**TASK DETAILS**. Arrange the lines from the one containing "You are a GUI" through the last line as a JSON list of strings, one string per line, with blank lines skipped. Leave the pictures out of the answer.

**GIVEN INFORMATION**.

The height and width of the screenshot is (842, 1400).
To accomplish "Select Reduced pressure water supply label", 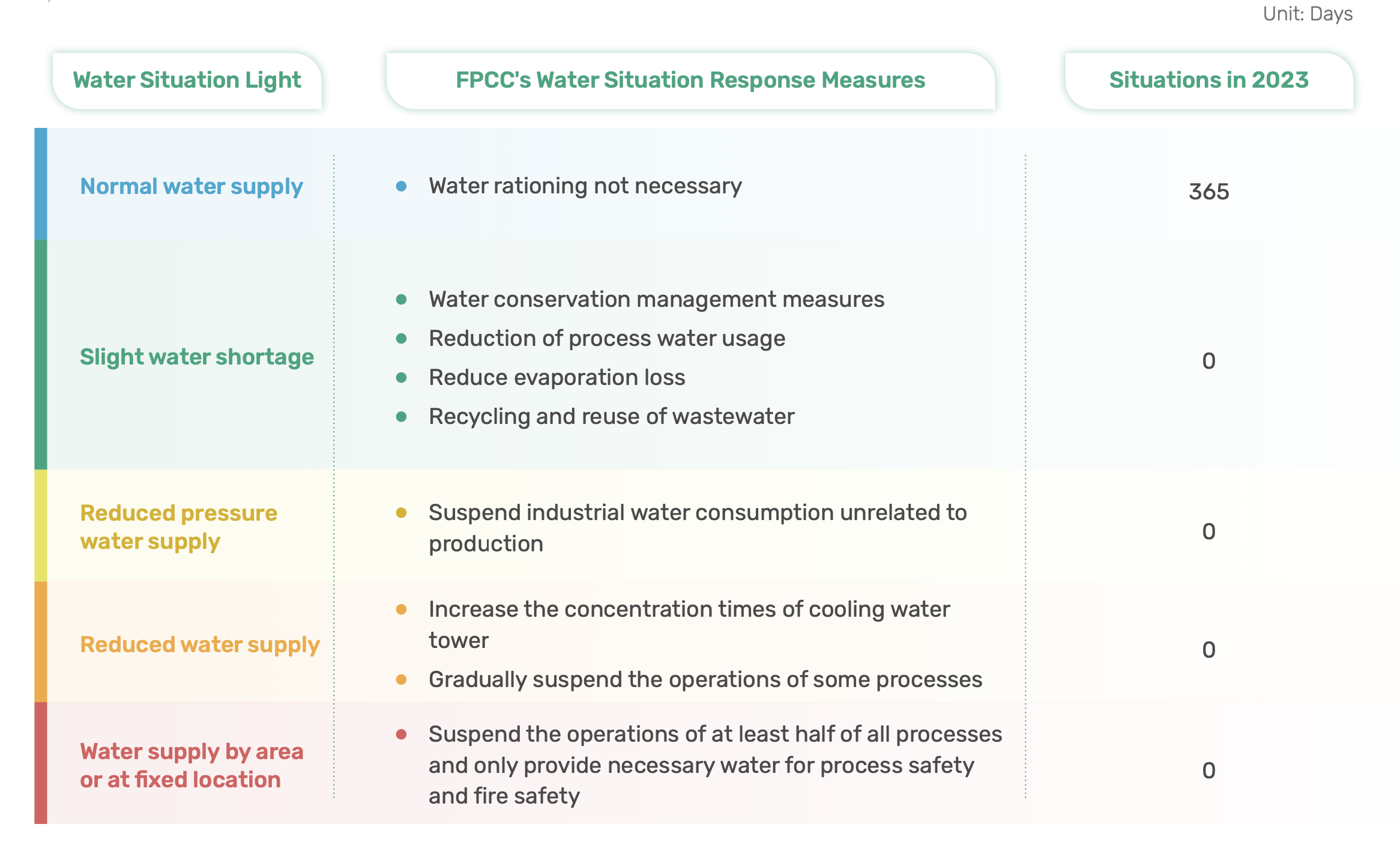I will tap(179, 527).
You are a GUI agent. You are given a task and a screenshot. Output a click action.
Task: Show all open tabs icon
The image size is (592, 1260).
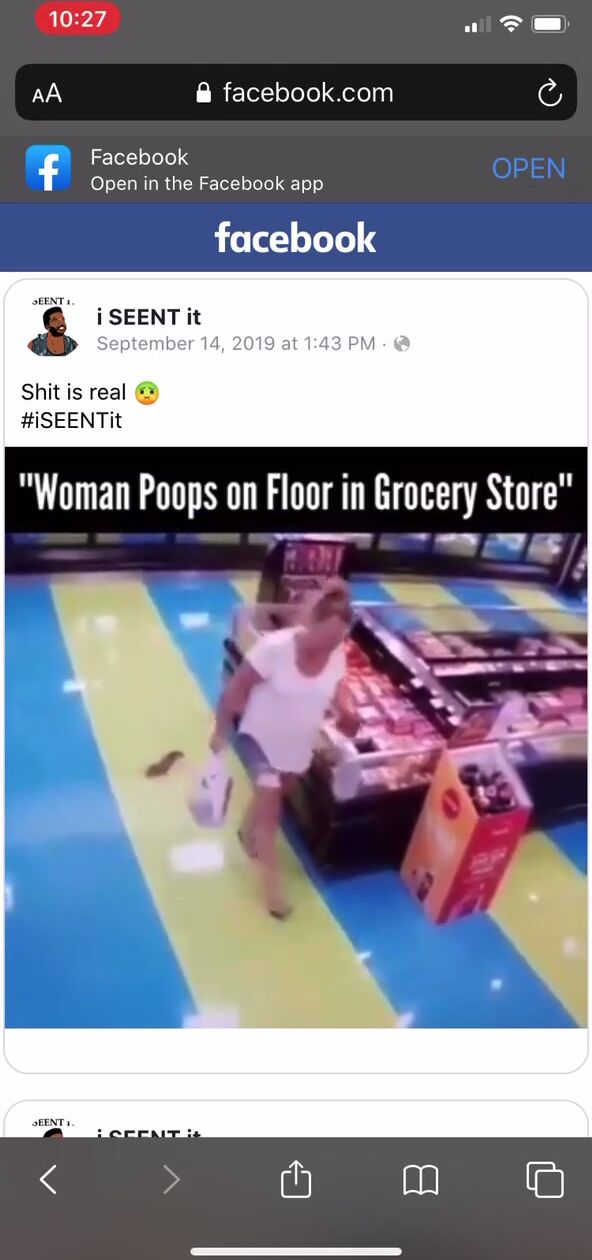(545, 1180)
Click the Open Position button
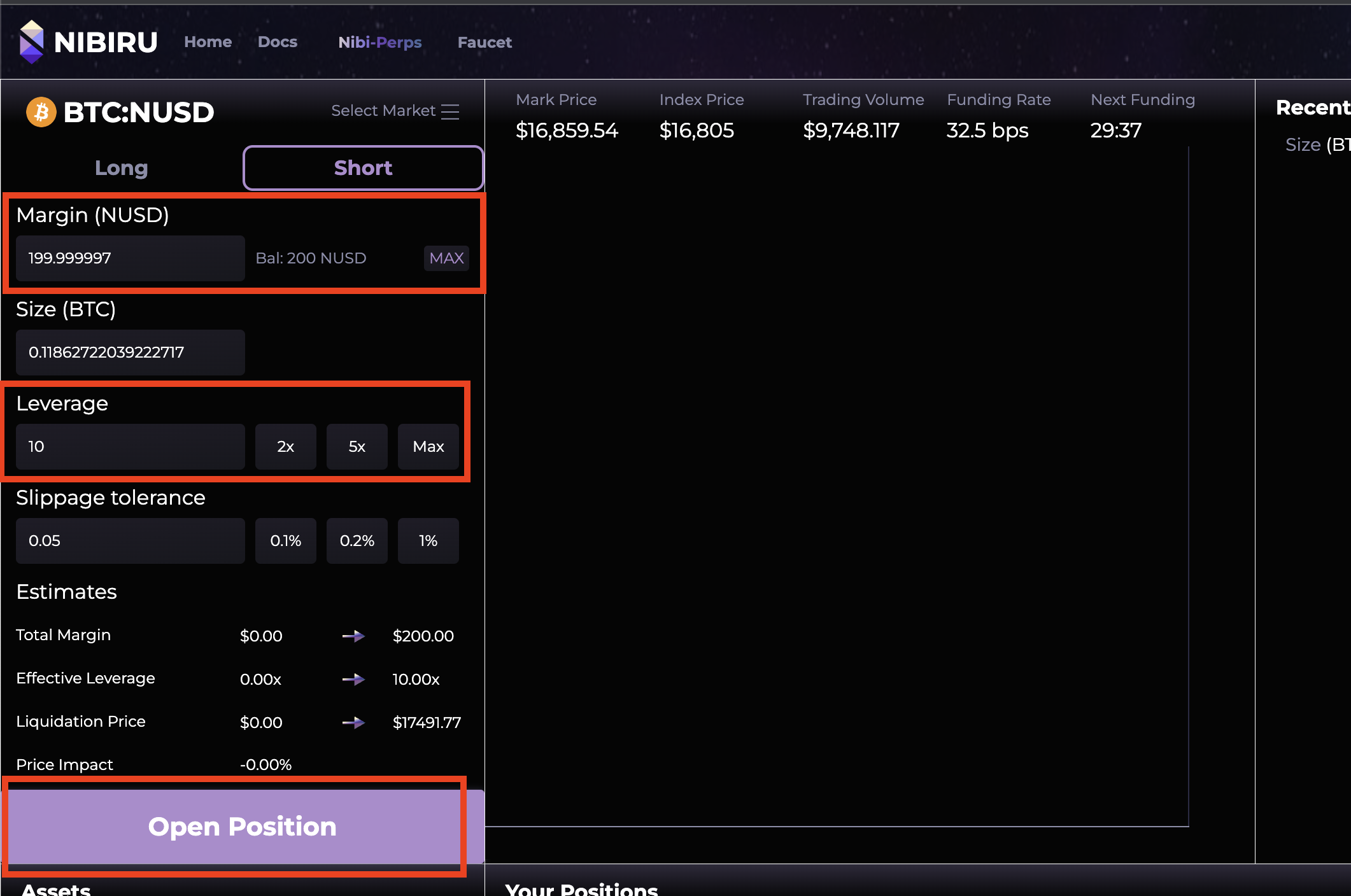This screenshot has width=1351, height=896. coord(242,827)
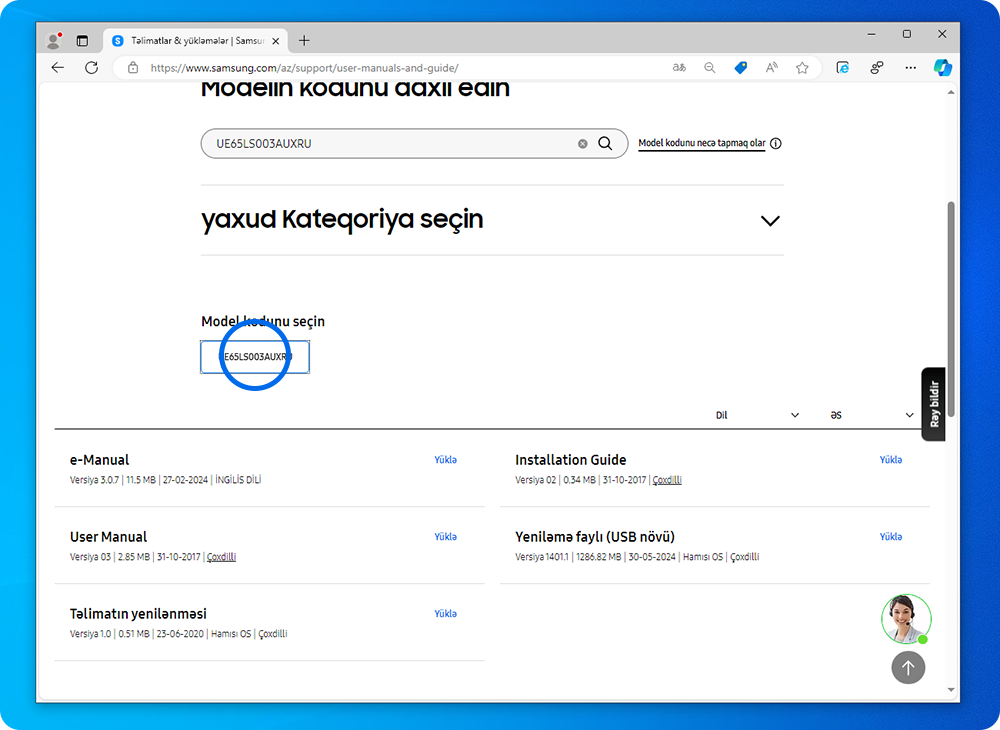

**TASK ANSWER**.
[
  "You are a GUI agent. You are given a task and a screenshot. Output a click action.",
  "Task: Show all open tabs icon",
  "The image size is (592, 1260).",
  "(545, 1180)",
  "Click the Open Position button",
  "This screenshot has width=1351, height=896. coord(242,827)"
]